**** Extrait du document
Le ciné-portrait de Bernard Esambert - Une vie presque normale

Bernard Esambert n’est pas un homme riche parce qu’il a fait d’une petite banque perdant de l’argent la Compagnie Financière Edmond de Rothschild. Il est riche de tout ce qu’il a vécu, réfléchi et transmis. Riche de sa curiosité, dont il fait une vertu essentielle. Au Club des vigilants nous croyions le connaître. Il est Président d’honneur du Club et membre du conseil d’administration ; nous le côtoyons. Certains d’entre nous ont lu ses mémoires*. Pourtant, ces 90 minutes de ciné-portrait, réalisées en 2018 par Rina Sherman*, écoutées dans le calme à la faveur du confinement, sont comme un trésor caché, un privilège, le condensé de ces conversations de fond que nous pourrions avoir et que nous ne prenons pas le temps d’avoir avec notre ami. C’est pourquoi le Club a décidé d’en offrir pendant un an le visionnage à ses visiteurs, ainsi que le ciné-portrait de Jacques Blamont, un de ses membres fondateurs.
********
**** Enregistrements
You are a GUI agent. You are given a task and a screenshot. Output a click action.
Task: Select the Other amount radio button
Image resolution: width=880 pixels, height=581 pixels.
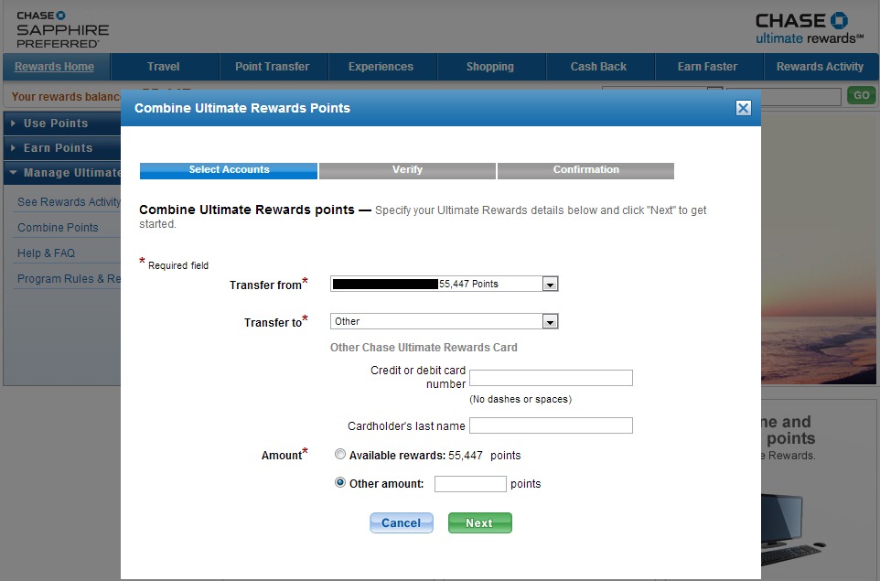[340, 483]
********
**** Enregistrements
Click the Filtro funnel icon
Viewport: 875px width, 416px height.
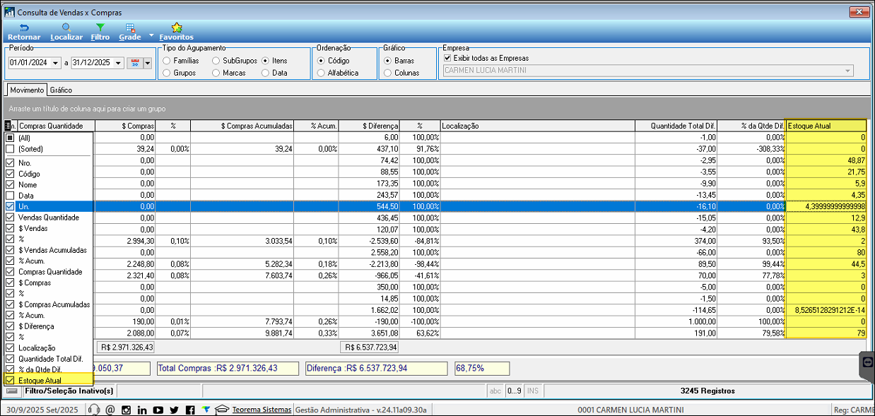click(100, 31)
********
◆ Consignes
(a) Répondez à ces questions sur le texte consacré au ciné-portrait de Bernard Esambert :
(i) Combien de temps dure le ciné-portrait ?
(ii) Qui l’a réalisé, et en quelle année ?
(iii) Quelles fonctions Bernard Esambert occupe-t-il au Club des vigilants ?
(b) Ces affirmations sont-elles conformes au texte sur le ciné-portrait de Bernard Esambert ? Répondez par oui ou par non, en citant les mots du texte qui tranchent.
(i) Bernard Esambert préside actuellement le Club des vigilants.
(ii) Le Club offre le visionnage du ciné-portrait à ses visiteurs pendant un an.
(iii) Bernard Esambert fait de la curiosité une vertu essentielle.
(c) Reprenez le texte sur le ciné-portrait de Bernard Esambert à la suite de sa dernière phrase.

◆ Réponses
(a)
(i) 90 minutes.
(ii) Rina Sherman, en 2018.
(iii) Il est Président d’honneur du Club et membre du conseil d’administration.

(b)
(i) Non : « Il est Président d’honneur du Club et membre du conseil d’administration ».
(ii) Oui : « le Club a décidé d’en offrir pendant un an le visionnage à ses visiteurs ».
(iii) Oui : « Riche de sa curiosité, dont il fait une vertu essentielle. »

(c)
L’évocation de sa jeunesse de fils d’immigré juif polonais est, pour Bernard Esambert, l’occasion d’une réflexion sur l’antisémitisme mais aussi sur ce qu’était la capacité d’intégration de la société française d’avant-guerre (un sujet auquel se consacre un groupe de travail du Club). Malgré le traitement qu’elle infligea aux juifs et notamment aux juifs immigrés et/ou étrangers pendant l’Occupation, Bernard veut se souvenir surtout de la manière dont son père s’intégra avec bonheur dans la société française. Et il considère qu’il a une dette inextinguible à l’égard de ce pays qui permit au fils d’ouvrier immigré d’accéder à Polytechnique, au Corps des Mines et aux plus hautes fonctions.

Il évoque cette République des ingénieurs, cette République de l’industrialisation, des centrales nucléaires, des TGV, d’Airbus, dont il fut le chef d’orchestre au cabinet de Georges Pompidou, président de la République de 1969 à 1974, et dont il trouve des équivalents… dans la gestion actuelle de la Chine.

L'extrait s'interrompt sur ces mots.